Sus padres le llevaron al colegio Santa Clara, en la calle Zurbano, con la esperanza de que hiciera amistades de toda la vida con otros muchachos de familia bien.

Vivían en el número 52 de la calle Viriato y, cuando él tenía once años, se mudaron al quinto piso de la casa que hacía esquina en las calles del Doctor Castelo y Menéndez Pelayo. En aquella época se creía que los niños experimentaban una gran necesidad de oxígeno y picaduras de mosquitos. A los chavales, mucho aire libre.
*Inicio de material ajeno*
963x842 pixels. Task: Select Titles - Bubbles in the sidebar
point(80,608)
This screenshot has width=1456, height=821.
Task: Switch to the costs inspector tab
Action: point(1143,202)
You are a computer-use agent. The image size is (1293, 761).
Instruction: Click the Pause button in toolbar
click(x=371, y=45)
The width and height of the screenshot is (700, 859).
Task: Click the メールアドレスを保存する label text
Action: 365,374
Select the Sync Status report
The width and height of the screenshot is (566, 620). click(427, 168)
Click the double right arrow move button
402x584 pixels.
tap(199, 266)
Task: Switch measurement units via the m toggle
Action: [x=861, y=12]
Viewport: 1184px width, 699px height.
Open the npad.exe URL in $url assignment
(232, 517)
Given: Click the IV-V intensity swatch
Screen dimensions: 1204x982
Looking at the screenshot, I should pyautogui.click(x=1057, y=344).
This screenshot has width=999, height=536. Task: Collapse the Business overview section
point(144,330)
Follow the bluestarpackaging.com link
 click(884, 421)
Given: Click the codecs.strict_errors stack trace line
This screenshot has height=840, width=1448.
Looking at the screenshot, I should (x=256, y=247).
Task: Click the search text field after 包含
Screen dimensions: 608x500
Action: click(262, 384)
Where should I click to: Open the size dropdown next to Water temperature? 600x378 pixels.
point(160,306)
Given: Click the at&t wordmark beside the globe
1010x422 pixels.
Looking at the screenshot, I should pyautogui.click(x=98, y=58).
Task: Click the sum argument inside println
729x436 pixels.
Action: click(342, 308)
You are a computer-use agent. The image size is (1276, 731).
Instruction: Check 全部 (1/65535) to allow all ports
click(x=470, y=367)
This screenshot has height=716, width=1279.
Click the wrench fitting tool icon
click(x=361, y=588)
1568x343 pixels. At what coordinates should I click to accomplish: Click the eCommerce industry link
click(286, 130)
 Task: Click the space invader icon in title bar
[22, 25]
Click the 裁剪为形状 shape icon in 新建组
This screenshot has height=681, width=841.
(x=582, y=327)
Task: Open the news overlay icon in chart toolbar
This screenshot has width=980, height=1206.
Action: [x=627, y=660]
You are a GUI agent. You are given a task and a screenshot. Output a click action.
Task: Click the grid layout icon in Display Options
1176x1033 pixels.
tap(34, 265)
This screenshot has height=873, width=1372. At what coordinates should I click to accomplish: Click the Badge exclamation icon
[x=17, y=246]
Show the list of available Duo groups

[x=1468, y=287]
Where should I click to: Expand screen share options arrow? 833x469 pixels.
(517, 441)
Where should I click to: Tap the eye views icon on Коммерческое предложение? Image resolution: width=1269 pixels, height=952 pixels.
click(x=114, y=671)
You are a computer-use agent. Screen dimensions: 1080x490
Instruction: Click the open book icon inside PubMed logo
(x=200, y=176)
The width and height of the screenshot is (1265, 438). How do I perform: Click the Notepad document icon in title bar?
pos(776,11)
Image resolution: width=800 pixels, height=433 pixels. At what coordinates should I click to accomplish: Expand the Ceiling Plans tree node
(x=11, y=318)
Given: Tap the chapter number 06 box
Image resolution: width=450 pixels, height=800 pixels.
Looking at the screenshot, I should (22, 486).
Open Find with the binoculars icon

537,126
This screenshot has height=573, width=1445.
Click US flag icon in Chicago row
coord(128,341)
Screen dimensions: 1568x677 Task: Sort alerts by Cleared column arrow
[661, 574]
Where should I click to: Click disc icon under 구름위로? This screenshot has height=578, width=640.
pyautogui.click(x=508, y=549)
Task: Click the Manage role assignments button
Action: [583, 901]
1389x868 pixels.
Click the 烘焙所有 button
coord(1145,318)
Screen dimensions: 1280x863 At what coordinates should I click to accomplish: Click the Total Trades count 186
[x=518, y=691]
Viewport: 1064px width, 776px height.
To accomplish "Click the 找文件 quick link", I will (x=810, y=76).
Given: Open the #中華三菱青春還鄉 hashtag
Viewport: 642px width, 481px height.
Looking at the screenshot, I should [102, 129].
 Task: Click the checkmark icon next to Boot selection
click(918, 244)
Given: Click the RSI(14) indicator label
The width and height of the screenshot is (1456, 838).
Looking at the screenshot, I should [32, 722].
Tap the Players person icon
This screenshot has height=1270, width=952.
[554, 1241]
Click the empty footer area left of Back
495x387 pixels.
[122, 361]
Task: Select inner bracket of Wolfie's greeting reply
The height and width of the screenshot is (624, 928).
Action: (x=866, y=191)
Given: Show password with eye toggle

Ésa era la consigna, así que los fines de semana su padre cargaba el 1 500 con sillas plegables, tarteras con filetes empanados, un termo de café con leche y el balón de reglamento, y se trasladaban a la parcela, para que los dos hermanos tuvieran una oportunidad de respirar ese estupendo aire puro de la sierra.

Nunca llegaron a construir el chalet, pero al volver en caravana, los niños se quedaban dormidos en el asiento de atrás.

– Míralos, están reventadas las criaturas -se decían sus padres con orgullo, puesto que entonces el cansancio se interpretaba como señal de buena salud.

Veinte años después, si Antonio oía la expresión volver de la parcela, se le saltaban las lágrimas con esa violencia gratuita, venga de donde venga, con la que estalla un plato de Duralex. Por muy lejos que estuviera, sentía la necesidad de volver a casa para mirar la foto que había en la mesa del salón. Papá y mamá de pie, en el campo; los dos hermanos tapándoles las piernas y, al fondo, los picos azules del Guadarrama.

Daban ganas de esconderse, como los enchufes, por detrás de las patas de algún mueble.

El primer acontecimiento de su infancia sucedió cuando tenía nueve años y su padre le enseñó a jugar. Tuvo que ser a los nueve, no sólo porque aún vivían en Viriato 52, sino porque la improvisada afición de su padre se debía a la misma razón que tenía en vilo al resto del mundo: en la capital de Islandia, Boris Spassky defendía el título contra Bobby Fischer.

Después, hasta que se produjo el segundo acontecimiento, nada de particular.

Que él recordara, coleccionó cromos (sin acabar ningún álbum), leyó Hazañas Bélicas y más tarde mortadelos y tintines, jugó a decir misas, a los submarinos (con Ortueta, en un árbol que hacía de periscopio) y a la guerra termonuclear final; no consiguió tener anginas ni apendicitis, registró los cajones de todos los miembros de su familia y, antes de cumplir once, ya le ganaba a su padre.

El segundo acontecimiento tuvo lugar en Doctor Castelo, frente al Retiro. A los doce años encontró a su paso un obstáculo inamovible al que sólo pasado el tiempo se atrevió a dar nombre.

Era el amor.

¡El mayor peligro al que nos hemos enfrentado jamás!

Amor del bueno, como el que salía en las películas.

Ella tenía diecisiete, se llamaba Maribel y era su única hermana.